* **Task description**:
Take the records below and set them down exactly, so that every line matches the original.

(Pixel coordinate grounding data)
__________
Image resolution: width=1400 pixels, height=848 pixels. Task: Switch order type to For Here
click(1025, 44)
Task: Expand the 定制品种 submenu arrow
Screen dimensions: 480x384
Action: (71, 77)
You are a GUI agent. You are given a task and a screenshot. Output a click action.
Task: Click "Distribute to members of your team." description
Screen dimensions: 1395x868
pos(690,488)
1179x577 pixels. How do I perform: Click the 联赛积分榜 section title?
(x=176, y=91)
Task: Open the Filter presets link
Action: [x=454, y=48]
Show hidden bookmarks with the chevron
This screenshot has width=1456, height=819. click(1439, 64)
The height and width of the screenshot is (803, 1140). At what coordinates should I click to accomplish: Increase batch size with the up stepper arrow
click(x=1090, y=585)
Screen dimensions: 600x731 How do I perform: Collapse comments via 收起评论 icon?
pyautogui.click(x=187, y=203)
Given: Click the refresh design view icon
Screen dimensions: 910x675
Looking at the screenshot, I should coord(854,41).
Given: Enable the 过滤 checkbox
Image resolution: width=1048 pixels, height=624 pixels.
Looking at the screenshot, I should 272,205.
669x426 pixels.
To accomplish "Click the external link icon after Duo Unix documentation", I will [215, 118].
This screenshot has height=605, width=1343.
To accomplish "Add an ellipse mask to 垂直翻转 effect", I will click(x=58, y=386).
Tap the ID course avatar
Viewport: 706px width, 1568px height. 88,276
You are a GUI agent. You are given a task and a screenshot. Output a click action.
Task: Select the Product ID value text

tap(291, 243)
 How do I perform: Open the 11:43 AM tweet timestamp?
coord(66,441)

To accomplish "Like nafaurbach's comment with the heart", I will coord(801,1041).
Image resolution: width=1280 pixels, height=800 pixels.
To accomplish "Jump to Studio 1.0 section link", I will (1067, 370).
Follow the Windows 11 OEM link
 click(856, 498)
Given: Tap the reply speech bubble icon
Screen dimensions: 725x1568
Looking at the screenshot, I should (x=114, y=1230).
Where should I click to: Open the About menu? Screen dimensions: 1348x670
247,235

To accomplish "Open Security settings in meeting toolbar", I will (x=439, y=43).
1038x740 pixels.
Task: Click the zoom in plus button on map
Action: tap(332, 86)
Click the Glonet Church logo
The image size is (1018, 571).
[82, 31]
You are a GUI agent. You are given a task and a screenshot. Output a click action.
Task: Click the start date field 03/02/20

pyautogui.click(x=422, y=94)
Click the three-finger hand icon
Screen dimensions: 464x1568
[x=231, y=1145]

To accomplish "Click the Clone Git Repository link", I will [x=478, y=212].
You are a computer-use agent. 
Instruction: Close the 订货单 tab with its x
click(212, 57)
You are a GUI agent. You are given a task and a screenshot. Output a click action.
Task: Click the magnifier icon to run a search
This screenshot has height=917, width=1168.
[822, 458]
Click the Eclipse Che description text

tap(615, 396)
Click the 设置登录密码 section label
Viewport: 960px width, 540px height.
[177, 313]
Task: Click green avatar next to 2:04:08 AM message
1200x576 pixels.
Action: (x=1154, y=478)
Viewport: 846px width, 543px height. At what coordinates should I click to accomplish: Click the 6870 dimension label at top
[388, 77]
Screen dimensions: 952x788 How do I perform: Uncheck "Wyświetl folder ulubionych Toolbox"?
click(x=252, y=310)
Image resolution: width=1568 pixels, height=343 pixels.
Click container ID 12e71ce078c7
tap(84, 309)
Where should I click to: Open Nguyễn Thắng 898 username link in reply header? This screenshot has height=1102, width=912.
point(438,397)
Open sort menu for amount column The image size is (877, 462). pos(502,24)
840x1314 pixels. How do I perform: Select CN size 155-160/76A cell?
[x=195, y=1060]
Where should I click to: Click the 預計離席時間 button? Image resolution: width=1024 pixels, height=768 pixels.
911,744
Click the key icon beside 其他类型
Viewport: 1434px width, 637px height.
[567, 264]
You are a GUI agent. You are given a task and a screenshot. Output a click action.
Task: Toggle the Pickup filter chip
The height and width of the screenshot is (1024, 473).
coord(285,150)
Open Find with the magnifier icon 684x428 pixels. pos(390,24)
__________
* **Task result**:
Image resolution: width=1400 pixels, height=848 pixels. Task: Switch order type to For Here
click(1025, 44)
Task: Expand the 定制品种 submenu arrow
Screen dimensions: 480x384
Action: (71, 77)
You are a GUI agent. You are given a task and a screenshot. Output a click action.
Task: Click "Distribute to members of your team." description
Screen dimensions: 1395x868
pos(690,488)
1179x577 pixels. How do I perform: Click the 联赛积分榜 section title?
(x=176, y=91)
Task: Open the Filter presets link
Action: [x=454, y=48]
Show hidden bookmarks with the chevron
This screenshot has width=1456, height=819. click(1439, 64)
The height and width of the screenshot is (803, 1140). At what coordinates should I click to accomplish: Increase batch size with the up stepper arrow
click(x=1090, y=585)
Screen dimensions: 600x731 How do I perform: Collapse comments via 收起评论 icon?
pyautogui.click(x=187, y=203)
Given: Click the refresh design view icon
Screen dimensions: 910x675
Looking at the screenshot, I should coord(854,41).
Given: Enable the 过滤 checkbox
Image resolution: width=1048 pixels, height=624 pixels.
Looking at the screenshot, I should 272,205.
669x426 pixels.
To accomplish "Click the external link icon after Duo Unix documentation", I will [215, 118].
This screenshot has height=605, width=1343.
To accomplish "Add an ellipse mask to 垂直翻转 effect", I will click(x=58, y=386).
Tap the ID course avatar
Viewport: 706px width, 1568px height. 88,276
You are a GUI agent. You are given a task and a screenshot. Output a click action.
Task: Select the Product ID value text

tap(291, 243)
 How do I perform: Open the 11:43 AM tweet timestamp?
coord(66,441)

To accomplish "Like nafaurbach's comment with the heart", I will coord(801,1041).
Image resolution: width=1280 pixels, height=800 pixels.
To accomplish "Jump to Studio 1.0 section link", I will (1067, 370).
Follow the Windows 11 OEM link
 click(856, 498)
Given: Tap the reply speech bubble icon
Screen dimensions: 725x1568
Looking at the screenshot, I should (x=114, y=1230).
Where should I click to: Open the About menu? Screen dimensions: 1348x670
247,235

To accomplish "Open Security settings in meeting toolbar", I will (x=439, y=43).
1038x740 pixels.
Task: Click the zoom in plus button on map
Action: tap(332, 86)
Click the Glonet Church logo
The image size is (1018, 571).
[82, 31]
You are a GUI agent. You are given a task and a screenshot. Output a click action.
Task: Click the start date field 03/02/20

pyautogui.click(x=422, y=94)
Click the three-finger hand icon
Screen dimensions: 464x1568
[x=231, y=1145]

To accomplish "Click the Clone Git Repository link", I will [x=478, y=212].
You are a computer-use agent. 
Instruction: Close the 订货单 tab with its x
click(212, 57)
You are a GUI agent. You are given a task and a screenshot. Output a click action.
Task: Click the magnifier icon to run a search
This screenshot has height=917, width=1168.
[822, 458]
Click the Eclipse Che description text

tap(615, 396)
Click the 设置登录密码 section label
Viewport: 960px width, 540px height.
[177, 313]
Task: Click green avatar next to 2:04:08 AM message
1200x576 pixels.
Action: (x=1154, y=478)
Viewport: 846px width, 543px height. At what coordinates should I click to accomplish: Click the 6870 dimension label at top
[388, 77]
Screen dimensions: 952x788 How do I perform: Uncheck "Wyświetl folder ulubionych Toolbox"?
click(x=252, y=310)
Image resolution: width=1568 pixels, height=343 pixels.
Click container ID 12e71ce078c7
tap(84, 309)
Where should I click to: Open Nguyễn Thắng 898 username link in reply header? This screenshot has height=1102, width=912.
point(438,397)
Open sort menu for amount column The image size is (877, 462). pos(502,24)
840x1314 pixels. How do I perform: Select CN size 155-160/76A cell?
[x=195, y=1060]
Where should I click to: Click the 預計離席時間 button? Image resolution: width=1024 pixels, height=768 pixels.
911,744
Click the key icon beside 其他类型
Viewport: 1434px width, 637px height.
[567, 264]
You are a GUI agent. You are given a task and a screenshot. Output a click action.
Task: Toggle the Pickup filter chip
The height and width of the screenshot is (1024, 473).
coord(285,150)
Open Find with the magnifier icon 684x428 pixels. pos(390,24)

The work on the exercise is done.